JSON-LD is the serialization format used in the Web Annotation Data Model. HTML can accommodate this serialization format directly via the use of the HTML <script> element with its type attribute assigned the media type for a Web Annotation: application/ld+json;profile="http://www.w3.org/ns/anno.jsonld" (see section about Embedded JSON-LD below)

Another approach of embedding annotations into HTML is to use RDFa. The advantage of using RDFa is that the annotation terms are mixed with the core HTML content, meaning that, for example, the text in the HTML source can be also re-used as an annotation textual body. In other words, a single resource may become both human visible as well as machine-readable. On the other hand, RDFa is an RDF serialization syntax: the RDF vocabulary described in Annotation Vocabulary specification must therefore be used instead of the JSON-LD encoding used in the Annotation Data Model document.

In OGC 18-022, the web annotation data model is proposed as a solution to associate domain specific semantic tags with ATM service descriptions as well as whole or parts of the related text documents and XML schemata. More information and concrete examples can be found in OGC 18-022.

Applicability

  • Any web resources

Pros

  • W3C annotations can work on any document (XML, JSON, Video, Image)

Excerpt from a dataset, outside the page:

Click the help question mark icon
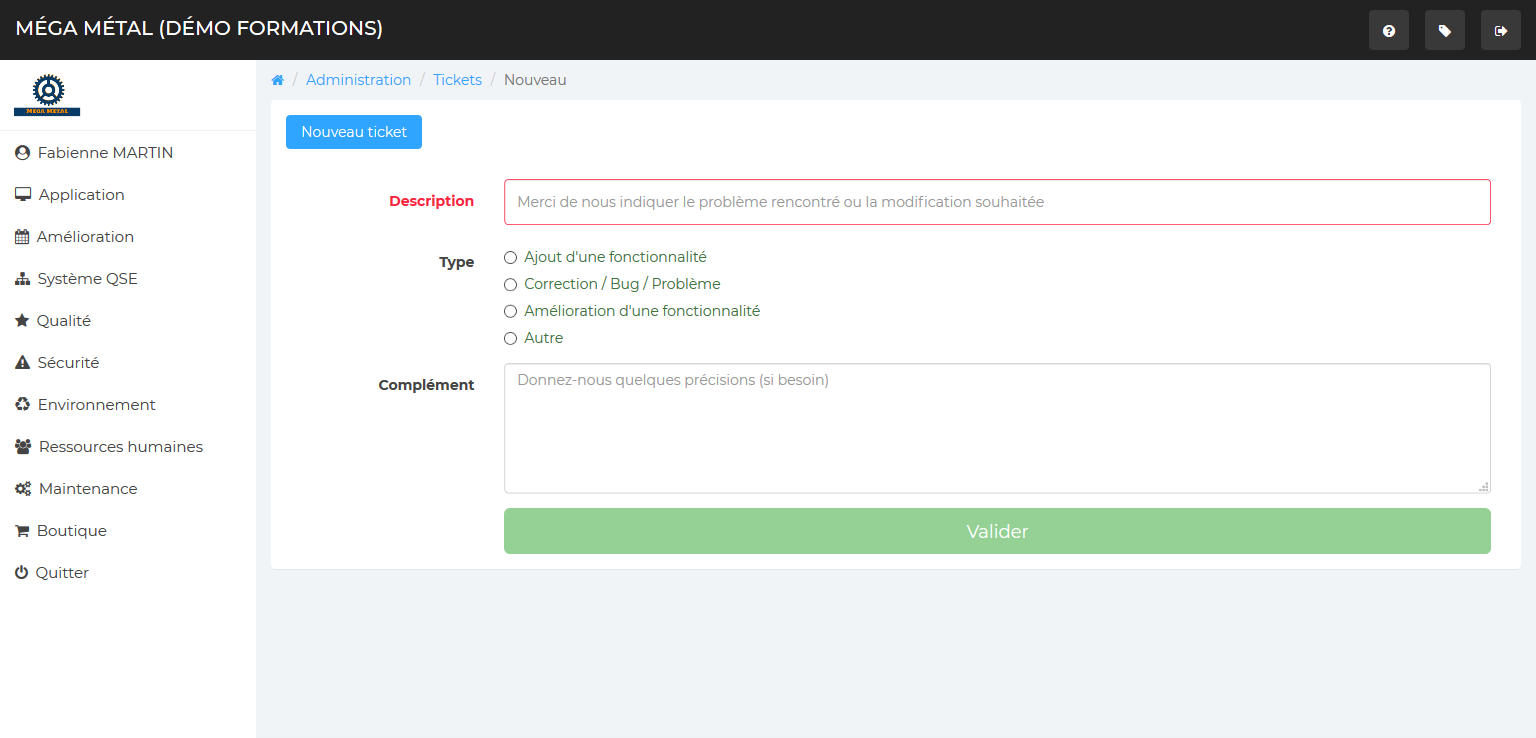The image size is (1536, 738). [1388, 31]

  • Annotations are not modifying existing documents.

Cons

  • Annotation are tedious to capture and needs to be done on a document-basis

9.1.8. Microdata

Microformats are small patterns of HTML to represent commonly published things like people, events, blog posts, reviews and tags in web pages. Microformats are the quickest & simplest way to provide an API to the information on your website. Microdata is an open-community HTML specification used to nest structured data within HTML content. Like RDFa, it uses HTML tag attributes to name the properties you want to expose as structured data. It is typically used in the page body, but can be used in the head. However the number of microdata implementations is limited (h-card, XFN, h-calendar, h-review, rel-tag, rel-license,..) and format such as RDFa and JSON-LD have gain marketshare due to their extensibility to accommodate any domain.

Applicability

  • HTML resources

Pros

  • Quickest & simplest way to provide an API to the information on your website

Cons

  • Limited on small general domains

9.1.9. Embedded JSON-LD

JSON-LD is a lightweight Linked Data format. It is easy for humans to read and write. It is based on the already successful JSON format and provides a way to help JSON data interoperate at Web-scale. JSON-LD is an ideal data format for programming environments, REST Web services, and unstructured databases such as CouchDB and MongoDB. A JSON-LD document can be embedded in a <script> tag in the page head or body. The markup is not interleaved with the user-visible text, which makes nested data items easier to express, such as the Dataset, Service description in the context of NAS. Also, Google can read JSON-LD data when it is dynamically injected into the page’s contents, such as by JavaScript code or embedded widgets in a content management system.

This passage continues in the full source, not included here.